- _Problem statement_:
When you reach the line containing "Instruction: Click the Strength column header" in the data below, begin returning lines exactly as written, and stop once the line containing "Switch chart to" has been returned.

- _Data excerpts_:
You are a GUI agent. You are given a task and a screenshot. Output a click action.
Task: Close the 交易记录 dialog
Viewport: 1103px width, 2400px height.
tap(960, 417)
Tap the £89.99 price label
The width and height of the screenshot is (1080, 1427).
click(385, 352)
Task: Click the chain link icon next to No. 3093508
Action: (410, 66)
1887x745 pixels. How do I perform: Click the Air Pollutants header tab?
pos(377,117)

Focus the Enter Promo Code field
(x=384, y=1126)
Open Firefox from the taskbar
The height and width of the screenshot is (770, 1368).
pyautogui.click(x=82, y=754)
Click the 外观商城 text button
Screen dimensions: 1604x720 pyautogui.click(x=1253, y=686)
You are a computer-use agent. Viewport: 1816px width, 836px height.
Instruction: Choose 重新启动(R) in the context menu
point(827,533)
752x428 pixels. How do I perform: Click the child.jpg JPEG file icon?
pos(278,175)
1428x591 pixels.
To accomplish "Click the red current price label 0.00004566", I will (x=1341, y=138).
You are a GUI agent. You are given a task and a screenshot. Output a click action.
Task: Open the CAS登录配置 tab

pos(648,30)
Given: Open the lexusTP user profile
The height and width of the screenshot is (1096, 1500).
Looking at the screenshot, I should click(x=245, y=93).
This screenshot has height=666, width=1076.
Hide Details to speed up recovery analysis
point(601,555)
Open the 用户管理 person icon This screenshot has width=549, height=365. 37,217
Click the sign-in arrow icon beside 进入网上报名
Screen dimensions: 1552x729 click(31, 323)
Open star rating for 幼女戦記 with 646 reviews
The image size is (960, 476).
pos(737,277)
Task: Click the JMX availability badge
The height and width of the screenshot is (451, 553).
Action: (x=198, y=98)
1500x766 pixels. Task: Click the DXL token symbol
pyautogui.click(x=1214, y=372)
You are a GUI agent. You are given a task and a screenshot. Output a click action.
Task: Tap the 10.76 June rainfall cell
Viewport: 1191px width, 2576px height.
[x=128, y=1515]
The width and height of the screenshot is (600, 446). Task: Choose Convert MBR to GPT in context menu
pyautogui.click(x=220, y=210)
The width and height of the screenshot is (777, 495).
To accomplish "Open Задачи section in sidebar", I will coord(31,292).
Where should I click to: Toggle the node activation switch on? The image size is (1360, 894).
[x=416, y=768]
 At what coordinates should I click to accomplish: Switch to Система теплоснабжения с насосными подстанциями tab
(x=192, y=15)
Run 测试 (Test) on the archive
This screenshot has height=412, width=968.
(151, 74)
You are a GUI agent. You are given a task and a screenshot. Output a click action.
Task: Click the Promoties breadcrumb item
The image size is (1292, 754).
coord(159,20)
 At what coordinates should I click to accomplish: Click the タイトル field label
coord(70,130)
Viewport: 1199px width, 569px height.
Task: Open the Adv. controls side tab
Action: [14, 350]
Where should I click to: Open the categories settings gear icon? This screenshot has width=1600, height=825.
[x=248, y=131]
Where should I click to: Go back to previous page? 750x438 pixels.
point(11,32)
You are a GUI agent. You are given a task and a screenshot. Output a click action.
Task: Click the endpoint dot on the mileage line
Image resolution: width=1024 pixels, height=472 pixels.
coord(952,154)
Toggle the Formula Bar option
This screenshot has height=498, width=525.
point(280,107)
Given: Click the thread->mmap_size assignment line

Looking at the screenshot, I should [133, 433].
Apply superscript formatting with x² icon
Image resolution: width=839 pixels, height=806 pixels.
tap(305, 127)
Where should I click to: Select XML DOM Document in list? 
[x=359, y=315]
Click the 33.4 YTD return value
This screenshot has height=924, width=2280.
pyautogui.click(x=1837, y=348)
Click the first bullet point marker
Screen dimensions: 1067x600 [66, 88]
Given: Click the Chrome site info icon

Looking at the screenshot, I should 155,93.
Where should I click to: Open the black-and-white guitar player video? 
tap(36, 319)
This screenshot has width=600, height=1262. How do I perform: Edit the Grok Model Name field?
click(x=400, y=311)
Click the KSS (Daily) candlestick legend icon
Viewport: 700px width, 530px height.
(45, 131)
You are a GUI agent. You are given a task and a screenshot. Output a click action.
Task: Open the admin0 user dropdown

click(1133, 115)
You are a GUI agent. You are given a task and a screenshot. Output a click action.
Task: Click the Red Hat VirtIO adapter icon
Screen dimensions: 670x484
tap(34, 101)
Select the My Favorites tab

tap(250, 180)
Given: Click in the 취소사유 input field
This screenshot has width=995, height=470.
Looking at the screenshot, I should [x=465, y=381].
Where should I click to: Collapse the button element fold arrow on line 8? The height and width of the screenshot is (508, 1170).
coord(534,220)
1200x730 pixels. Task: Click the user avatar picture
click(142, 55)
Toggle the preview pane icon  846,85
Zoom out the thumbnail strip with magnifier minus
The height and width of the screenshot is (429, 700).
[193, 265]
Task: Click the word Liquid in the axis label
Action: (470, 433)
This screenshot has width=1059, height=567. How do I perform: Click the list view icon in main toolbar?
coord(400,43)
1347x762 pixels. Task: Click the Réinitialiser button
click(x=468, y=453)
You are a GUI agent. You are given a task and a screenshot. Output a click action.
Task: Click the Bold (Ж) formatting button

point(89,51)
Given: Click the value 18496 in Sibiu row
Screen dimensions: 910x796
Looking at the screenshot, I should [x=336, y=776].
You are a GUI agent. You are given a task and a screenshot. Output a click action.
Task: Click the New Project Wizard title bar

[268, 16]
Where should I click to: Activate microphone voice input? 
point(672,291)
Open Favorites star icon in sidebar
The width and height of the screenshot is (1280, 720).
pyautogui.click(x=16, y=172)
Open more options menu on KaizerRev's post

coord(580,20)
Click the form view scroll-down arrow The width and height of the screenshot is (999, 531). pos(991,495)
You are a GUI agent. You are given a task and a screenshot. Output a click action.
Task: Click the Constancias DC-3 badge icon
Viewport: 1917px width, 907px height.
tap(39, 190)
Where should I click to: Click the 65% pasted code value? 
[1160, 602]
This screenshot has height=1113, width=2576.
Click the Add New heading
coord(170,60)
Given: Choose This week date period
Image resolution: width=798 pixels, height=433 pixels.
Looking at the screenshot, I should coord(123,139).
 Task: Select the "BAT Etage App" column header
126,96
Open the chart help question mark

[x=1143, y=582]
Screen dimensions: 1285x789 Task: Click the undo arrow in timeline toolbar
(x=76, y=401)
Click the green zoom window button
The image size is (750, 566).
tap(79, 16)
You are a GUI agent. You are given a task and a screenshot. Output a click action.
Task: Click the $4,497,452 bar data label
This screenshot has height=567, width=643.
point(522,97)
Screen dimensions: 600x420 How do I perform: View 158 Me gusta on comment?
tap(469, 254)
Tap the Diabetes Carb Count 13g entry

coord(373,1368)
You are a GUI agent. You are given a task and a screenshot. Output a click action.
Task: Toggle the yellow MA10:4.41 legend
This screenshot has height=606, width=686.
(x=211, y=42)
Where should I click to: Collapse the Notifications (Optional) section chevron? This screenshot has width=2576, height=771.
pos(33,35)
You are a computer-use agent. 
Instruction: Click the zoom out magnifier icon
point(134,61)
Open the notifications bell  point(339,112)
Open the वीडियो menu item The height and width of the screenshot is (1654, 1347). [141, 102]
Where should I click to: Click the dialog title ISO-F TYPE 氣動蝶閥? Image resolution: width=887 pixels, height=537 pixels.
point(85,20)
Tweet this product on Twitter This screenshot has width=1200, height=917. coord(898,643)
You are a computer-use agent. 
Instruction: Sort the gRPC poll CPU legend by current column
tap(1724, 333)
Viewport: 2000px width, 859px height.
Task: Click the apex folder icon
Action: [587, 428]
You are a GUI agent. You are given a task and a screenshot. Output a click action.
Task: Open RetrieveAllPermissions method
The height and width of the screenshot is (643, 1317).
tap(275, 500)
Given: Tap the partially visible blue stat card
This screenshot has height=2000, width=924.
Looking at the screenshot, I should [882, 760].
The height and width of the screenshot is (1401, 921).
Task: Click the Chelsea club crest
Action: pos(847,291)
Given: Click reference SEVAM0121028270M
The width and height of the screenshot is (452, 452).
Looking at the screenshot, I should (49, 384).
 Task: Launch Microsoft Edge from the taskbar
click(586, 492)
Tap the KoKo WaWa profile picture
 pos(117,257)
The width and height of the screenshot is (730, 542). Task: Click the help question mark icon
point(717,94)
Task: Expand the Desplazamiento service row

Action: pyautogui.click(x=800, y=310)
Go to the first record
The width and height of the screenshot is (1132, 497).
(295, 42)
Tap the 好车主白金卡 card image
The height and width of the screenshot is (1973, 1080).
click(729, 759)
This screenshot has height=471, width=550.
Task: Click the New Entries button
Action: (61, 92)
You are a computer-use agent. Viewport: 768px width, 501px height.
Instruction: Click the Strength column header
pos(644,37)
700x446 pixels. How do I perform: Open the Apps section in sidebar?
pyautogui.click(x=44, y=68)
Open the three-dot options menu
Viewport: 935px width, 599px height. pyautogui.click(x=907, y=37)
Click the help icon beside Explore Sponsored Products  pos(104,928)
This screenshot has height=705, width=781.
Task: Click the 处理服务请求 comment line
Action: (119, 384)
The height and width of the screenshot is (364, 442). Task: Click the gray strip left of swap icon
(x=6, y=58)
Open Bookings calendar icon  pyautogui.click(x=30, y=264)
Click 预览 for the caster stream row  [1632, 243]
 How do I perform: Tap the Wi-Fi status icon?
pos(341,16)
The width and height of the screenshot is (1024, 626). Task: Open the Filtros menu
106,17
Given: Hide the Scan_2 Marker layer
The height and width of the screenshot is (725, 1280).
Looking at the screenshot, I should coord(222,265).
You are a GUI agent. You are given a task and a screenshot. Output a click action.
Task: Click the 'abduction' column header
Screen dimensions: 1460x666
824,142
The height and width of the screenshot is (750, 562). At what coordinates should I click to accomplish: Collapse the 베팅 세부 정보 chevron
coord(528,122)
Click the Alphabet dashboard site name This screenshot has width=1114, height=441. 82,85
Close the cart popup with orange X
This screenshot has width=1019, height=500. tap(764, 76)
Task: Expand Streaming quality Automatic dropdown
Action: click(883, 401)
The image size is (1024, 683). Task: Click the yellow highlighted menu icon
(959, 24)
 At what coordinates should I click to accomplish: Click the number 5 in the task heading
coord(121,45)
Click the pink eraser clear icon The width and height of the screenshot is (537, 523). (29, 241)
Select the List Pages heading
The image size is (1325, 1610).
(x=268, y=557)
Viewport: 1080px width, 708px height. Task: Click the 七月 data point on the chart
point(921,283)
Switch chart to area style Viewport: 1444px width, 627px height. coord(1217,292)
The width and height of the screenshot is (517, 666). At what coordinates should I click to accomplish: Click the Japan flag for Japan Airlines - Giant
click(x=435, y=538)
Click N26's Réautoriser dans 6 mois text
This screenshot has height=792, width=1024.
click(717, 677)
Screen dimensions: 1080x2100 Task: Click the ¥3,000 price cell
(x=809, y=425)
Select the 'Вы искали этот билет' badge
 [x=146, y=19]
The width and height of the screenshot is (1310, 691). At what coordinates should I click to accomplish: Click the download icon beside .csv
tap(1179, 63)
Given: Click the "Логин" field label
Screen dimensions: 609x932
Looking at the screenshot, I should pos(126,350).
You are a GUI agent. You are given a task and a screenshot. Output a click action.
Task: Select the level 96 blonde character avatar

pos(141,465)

- _Exercise result_:
Instruction: Click the Strength column header
pos(644,37)
700x446 pixels. How do I perform: Open the Apps section in sidebar?
pyautogui.click(x=44, y=68)
Open the three-dot options menu
Viewport: 935px width, 599px height. pyautogui.click(x=907, y=37)
Click the help icon beside Explore Sponsored Products  pos(104,928)
This screenshot has height=705, width=781.
Task: Click the 处理服务请求 comment line
Action: (119, 384)
The height and width of the screenshot is (364, 442). Task: Click the gray strip left of swap icon
(x=6, y=58)
Open Bookings calendar icon  pyautogui.click(x=30, y=264)
Click 预览 for the caster stream row  [1632, 243]
 How do I perform: Tap the Wi-Fi status icon?
pos(341,16)
The width and height of the screenshot is (1024, 626). Task: Open the Filtros menu
106,17
Given: Hide the Scan_2 Marker layer
The height and width of the screenshot is (725, 1280).
Looking at the screenshot, I should coord(222,265).
You are a GUI agent. You are given a task and a screenshot. Output a click action.
Task: Click the 'abduction' column header
Screen dimensions: 1460x666
824,142
The height and width of the screenshot is (750, 562). At what coordinates should I click to accomplish: Collapse the 베팅 세부 정보 chevron
coord(528,122)
Click the Alphabet dashboard site name This screenshot has width=1114, height=441. 82,85
Close the cart popup with orange X
This screenshot has width=1019, height=500. tap(764, 76)
Task: Expand Streaming quality Automatic dropdown
Action: click(883, 401)
The image size is (1024, 683). Task: Click the yellow highlighted menu icon
(959, 24)
 At what coordinates should I click to accomplish: Click the number 5 in the task heading
coord(121,45)
Click the pink eraser clear icon The width and height of the screenshot is (537, 523). (29, 241)
Select the List Pages heading
The image size is (1325, 1610).
(x=268, y=557)
Viewport: 1080px width, 708px height. Task: Click the 七月 data point on the chart
point(921,283)
Switch chart to area style Viewport: 1444px width, 627px height. coord(1217,292)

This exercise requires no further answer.